Describing a Senate proposal that would allow mentally ill people to access medical assistance in dying (MAiD) and allow people to make “advance requests” in case they develop dementia, as a “Frankenstein bill,” Cloverdale-Langley City Conservative MP Tamara Jansen told a House of Commons debate on Tuesday that the amendments must not pass.
“I was shocked by what sort of a Frankenstein bill they (Senators) sent back to us,” Jansen said.
“We need to stop it in its tracks.”
Among the amendments by the senators was a move to alter a clause that prohibits people suffering from mental illness from accessing MaiD, setting an 18-month limit on the mental health exclusion.
“Medical assistance in dying was supposed to be an option for those at the end of their lives,” Jansen said during the Tuesday, Feb. 23 House of Commons debate.
“This bill and these amendments would blow that door wide open.”
A law that is supposed to be meant for people with “irremediable” conditions will be applied to people who might recover from mental illness, she argued.

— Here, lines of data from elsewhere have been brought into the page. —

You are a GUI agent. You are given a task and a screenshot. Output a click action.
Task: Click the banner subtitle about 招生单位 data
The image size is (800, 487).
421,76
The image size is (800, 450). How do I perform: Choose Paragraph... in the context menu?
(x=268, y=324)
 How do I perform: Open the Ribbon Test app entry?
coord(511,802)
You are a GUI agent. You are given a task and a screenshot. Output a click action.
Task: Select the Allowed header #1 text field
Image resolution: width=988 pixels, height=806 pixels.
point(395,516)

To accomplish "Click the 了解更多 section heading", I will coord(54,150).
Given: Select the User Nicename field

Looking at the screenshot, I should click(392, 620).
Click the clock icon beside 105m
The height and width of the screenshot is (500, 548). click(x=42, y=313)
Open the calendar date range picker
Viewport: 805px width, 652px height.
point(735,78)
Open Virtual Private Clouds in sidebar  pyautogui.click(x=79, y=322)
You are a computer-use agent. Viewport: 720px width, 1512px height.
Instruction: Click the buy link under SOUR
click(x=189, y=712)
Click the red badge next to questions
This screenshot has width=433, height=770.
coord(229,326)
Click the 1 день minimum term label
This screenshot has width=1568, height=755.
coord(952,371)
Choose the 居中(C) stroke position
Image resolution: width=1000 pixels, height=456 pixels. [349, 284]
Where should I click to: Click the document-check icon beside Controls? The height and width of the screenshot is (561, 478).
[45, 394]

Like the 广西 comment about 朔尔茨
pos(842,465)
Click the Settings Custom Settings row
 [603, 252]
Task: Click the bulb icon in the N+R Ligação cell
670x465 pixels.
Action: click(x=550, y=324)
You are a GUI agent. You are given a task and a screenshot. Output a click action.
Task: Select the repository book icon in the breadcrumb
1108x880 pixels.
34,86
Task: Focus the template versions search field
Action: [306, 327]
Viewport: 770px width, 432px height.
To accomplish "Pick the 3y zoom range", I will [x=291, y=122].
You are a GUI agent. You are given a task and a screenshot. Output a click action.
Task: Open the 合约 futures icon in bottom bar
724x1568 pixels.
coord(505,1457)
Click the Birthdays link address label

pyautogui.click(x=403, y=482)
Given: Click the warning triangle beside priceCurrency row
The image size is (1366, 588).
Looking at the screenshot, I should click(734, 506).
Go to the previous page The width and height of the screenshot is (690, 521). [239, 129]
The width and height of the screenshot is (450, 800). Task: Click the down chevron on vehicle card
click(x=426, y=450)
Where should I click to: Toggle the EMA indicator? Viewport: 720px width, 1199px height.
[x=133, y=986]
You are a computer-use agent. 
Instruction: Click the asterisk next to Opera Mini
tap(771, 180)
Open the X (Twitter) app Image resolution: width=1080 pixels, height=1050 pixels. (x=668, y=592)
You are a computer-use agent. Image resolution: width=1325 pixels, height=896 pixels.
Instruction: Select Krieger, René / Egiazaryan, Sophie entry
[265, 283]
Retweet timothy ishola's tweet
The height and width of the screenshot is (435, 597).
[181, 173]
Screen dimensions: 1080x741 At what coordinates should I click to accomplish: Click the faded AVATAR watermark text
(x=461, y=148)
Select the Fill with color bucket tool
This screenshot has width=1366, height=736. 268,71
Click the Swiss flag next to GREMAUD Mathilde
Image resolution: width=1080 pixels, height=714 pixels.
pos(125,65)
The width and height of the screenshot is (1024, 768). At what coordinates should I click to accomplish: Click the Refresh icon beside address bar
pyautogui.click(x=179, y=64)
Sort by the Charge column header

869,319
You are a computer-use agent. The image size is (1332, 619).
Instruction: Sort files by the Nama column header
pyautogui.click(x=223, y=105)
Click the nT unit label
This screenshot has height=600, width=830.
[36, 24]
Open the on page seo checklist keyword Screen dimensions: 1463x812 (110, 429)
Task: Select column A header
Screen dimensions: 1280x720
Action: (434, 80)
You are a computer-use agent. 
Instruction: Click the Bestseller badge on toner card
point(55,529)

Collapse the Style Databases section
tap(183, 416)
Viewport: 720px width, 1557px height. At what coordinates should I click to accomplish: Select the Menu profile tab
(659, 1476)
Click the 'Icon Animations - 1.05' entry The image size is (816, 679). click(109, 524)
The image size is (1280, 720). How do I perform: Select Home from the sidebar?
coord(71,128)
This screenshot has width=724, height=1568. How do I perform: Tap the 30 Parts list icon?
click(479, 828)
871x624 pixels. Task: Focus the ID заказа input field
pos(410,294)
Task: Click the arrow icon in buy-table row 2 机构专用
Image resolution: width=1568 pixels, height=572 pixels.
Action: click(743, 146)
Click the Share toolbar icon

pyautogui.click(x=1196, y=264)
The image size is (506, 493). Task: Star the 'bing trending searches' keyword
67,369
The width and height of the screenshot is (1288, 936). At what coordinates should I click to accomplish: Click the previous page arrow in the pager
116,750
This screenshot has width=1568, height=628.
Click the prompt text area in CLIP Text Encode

“Doctors are pleading with us – telling us that they are 100 per cent certain, that if we accept this amendment, we will kill people who would have gotten better.”
“There is no other country on the planet that allows death administered by a doctor to someone who is not imminently about to die, if they have not first been given treatment,” Jansen said.
Another Senate amendment would allow people who fear being diagnosed with dementia or other cognitive-impairing conditions to make advance requests for an assisted death, but that has been rejected by the Trudeau government.
A week earlier, Jansen, backed a fellow Conservative MP’s proposal for a MAiD-related ‘physician conscience rights protection bill.’
Kelly Block, Conservative MP for Carlton Trail-Eagle Creek, said the law “would ensure that medical professionals who choose to not take part in, or refer a patient for, euthanasia or medical assistance in dying would never be forced by violence, threats, coercion or loss of employment to violate the sovereign rights we all enjoy by virtue of our citizenship in this nation.”
Jansen described the bill as “very timely” given the passing of numerous amendments to Bill C7 by the Senate that week, “which seek to expand euthanasia well past what the bill originally intended.”
“We ignore conscience rights to our peril,” Jansen warned.